(TASK DESCRIPTION)
Each entry needs to appear again, retyped exactly as it is below.

(EXTRACTED DATA)
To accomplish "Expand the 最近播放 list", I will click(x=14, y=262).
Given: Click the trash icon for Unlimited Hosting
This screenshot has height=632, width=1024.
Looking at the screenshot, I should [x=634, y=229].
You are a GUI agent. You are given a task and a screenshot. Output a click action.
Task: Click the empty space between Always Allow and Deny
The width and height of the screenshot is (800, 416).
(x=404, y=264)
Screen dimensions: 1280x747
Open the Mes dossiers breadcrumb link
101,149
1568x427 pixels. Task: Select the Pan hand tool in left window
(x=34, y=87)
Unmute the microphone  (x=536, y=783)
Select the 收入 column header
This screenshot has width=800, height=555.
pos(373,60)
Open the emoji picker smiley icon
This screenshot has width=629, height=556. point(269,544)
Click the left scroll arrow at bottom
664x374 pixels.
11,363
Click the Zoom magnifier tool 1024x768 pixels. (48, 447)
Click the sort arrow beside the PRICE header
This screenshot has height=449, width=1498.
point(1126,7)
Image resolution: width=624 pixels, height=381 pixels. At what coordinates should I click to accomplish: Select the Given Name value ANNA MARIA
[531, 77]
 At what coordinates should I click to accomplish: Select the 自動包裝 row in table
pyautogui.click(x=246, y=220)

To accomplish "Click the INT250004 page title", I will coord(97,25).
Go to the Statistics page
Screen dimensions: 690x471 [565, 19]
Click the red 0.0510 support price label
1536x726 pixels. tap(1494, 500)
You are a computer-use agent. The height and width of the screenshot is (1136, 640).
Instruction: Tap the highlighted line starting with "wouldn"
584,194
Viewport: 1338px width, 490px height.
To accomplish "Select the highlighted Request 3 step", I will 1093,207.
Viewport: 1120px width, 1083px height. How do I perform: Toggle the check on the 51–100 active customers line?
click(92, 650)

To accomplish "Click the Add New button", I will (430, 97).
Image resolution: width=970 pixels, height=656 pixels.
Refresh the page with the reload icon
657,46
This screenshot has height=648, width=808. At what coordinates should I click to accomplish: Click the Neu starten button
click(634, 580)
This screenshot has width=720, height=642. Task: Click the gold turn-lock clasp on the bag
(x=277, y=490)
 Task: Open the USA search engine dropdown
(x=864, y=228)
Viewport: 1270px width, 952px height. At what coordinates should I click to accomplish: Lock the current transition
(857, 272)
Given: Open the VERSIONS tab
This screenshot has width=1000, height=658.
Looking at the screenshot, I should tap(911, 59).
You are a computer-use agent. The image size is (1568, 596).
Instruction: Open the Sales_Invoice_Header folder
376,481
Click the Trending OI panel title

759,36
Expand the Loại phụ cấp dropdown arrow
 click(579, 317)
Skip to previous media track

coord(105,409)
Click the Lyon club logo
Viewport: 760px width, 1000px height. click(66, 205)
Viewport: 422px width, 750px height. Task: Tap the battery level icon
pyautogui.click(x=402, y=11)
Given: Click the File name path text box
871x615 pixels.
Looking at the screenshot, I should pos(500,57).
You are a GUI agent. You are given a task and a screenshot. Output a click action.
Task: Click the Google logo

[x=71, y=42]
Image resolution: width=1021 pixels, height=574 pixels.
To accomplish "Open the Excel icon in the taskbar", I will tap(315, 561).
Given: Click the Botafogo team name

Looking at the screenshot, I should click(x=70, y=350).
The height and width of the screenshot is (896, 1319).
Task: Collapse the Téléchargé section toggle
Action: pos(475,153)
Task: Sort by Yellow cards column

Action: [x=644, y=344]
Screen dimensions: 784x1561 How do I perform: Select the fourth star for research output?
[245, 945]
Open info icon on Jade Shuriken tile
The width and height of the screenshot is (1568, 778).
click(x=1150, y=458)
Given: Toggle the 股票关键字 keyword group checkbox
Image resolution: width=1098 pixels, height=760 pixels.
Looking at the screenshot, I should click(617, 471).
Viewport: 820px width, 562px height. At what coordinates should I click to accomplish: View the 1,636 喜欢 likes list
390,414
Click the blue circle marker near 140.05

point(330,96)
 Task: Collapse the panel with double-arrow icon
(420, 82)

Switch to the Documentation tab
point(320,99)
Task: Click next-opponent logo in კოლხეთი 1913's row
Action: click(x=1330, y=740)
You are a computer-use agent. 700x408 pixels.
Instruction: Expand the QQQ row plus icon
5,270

(OUTPUT FOR THIS TASK)
To accomplish "Expand the 最近播放 list", I will click(x=14, y=262).
Given: Click the trash icon for Unlimited Hosting
This screenshot has height=632, width=1024.
Looking at the screenshot, I should [x=634, y=229].
You are a GUI agent. You are given a task and a screenshot. Output a click action.
Task: Click the empty space between Always Allow and Deny
The width and height of the screenshot is (800, 416).
(x=404, y=264)
Screen dimensions: 1280x747
Open the Mes dossiers breadcrumb link
101,149
1568x427 pixels. Task: Select the Pan hand tool in left window
(x=34, y=87)
Unmute the microphone  (x=536, y=783)
Select the 收入 column header
This screenshot has width=800, height=555.
pos(373,60)
Open the emoji picker smiley icon
This screenshot has width=629, height=556. point(269,544)
Click the left scroll arrow at bottom
664x374 pixels.
11,363
Click the Zoom magnifier tool 1024x768 pixels. (48, 447)
Click the sort arrow beside the PRICE header
This screenshot has height=449, width=1498.
point(1126,7)
Image resolution: width=624 pixels, height=381 pixels. At what coordinates should I click to accomplish: Select the Given Name value ANNA MARIA
[531, 77]
 At what coordinates should I click to accomplish: Select the 自動包裝 row in table
pyautogui.click(x=246, y=220)

To accomplish "Click the INT250004 page title", I will coord(97,25).
Go to the Statistics page
Screen dimensions: 690x471 [565, 19]
Click the red 0.0510 support price label
1536x726 pixels. tap(1494, 500)
You are a computer-use agent. The height and width of the screenshot is (1136, 640).
Instruction: Tap the highlighted line starting with "wouldn"
584,194
Viewport: 1338px width, 490px height.
To accomplish "Select the highlighted Request 3 step", I will 1093,207.
Viewport: 1120px width, 1083px height. How do I perform: Toggle the check on the 51–100 active customers line?
click(92, 650)

To accomplish "Click the Add New button", I will (430, 97).
Image resolution: width=970 pixels, height=656 pixels.
Refresh the page with the reload icon
657,46
This screenshot has height=648, width=808. At what coordinates should I click to accomplish: Click the Neu starten button
click(634, 580)
This screenshot has width=720, height=642. Task: Click the gold turn-lock clasp on the bag
(x=277, y=490)
 Task: Open the USA search engine dropdown
(x=864, y=228)
Viewport: 1270px width, 952px height. At what coordinates should I click to accomplish: Lock the current transition
(857, 272)
Given: Open the VERSIONS tab
This screenshot has width=1000, height=658.
Looking at the screenshot, I should tap(911, 59).
You are a computer-use agent. The image size is (1568, 596).
Instruction: Open the Sales_Invoice_Header folder
376,481
Click the Trending OI panel title

759,36
Expand the Loại phụ cấp dropdown arrow
 click(579, 317)
Skip to previous media track

coord(105,409)
Click the Lyon club logo
Viewport: 760px width, 1000px height. click(66, 205)
Viewport: 422px width, 750px height. Task: Tap the battery level icon
pyautogui.click(x=402, y=11)
Given: Click the File name path text box
871x615 pixels.
Looking at the screenshot, I should pos(500,57).
You are a GUI agent. You are given a task and a screenshot. Output a click action.
Task: Click the Google logo

[x=71, y=42]
Image resolution: width=1021 pixels, height=574 pixels.
To accomplish "Open the Excel icon in the taskbar", I will tap(315, 561).
Given: Click the Botafogo team name

Looking at the screenshot, I should click(x=70, y=350).
The height and width of the screenshot is (896, 1319).
Task: Collapse the Téléchargé section toggle
Action: pos(475,153)
Task: Sort by Yellow cards column

Action: [x=644, y=344]
Screen dimensions: 784x1561 How do I perform: Select the fourth star for research output?
[245, 945]
Open info icon on Jade Shuriken tile
The width and height of the screenshot is (1568, 778).
click(x=1150, y=458)
Given: Toggle the 股票关键字 keyword group checkbox
Image resolution: width=1098 pixels, height=760 pixels.
Looking at the screenshot, I should click(617, 471).
Viewport: 820px width, 562px height. At what coordinates should I click to accomplish: View the 1,636 喜欢 likes list
390,414
Click the blue circle marker near 140.05

point(330,96)
 Task: Collapse the panel with double-arrow icon
(420, 82)

Switch to the Documentation tab
point(320,99)
Task: Click next-opponent logo in კოლხეთი 1913's row
Action: click(x=1330, y=740)
You are a computer-use agent. 700x408 pixels.
Instruction: Expand the QQQ row plus icon
5,270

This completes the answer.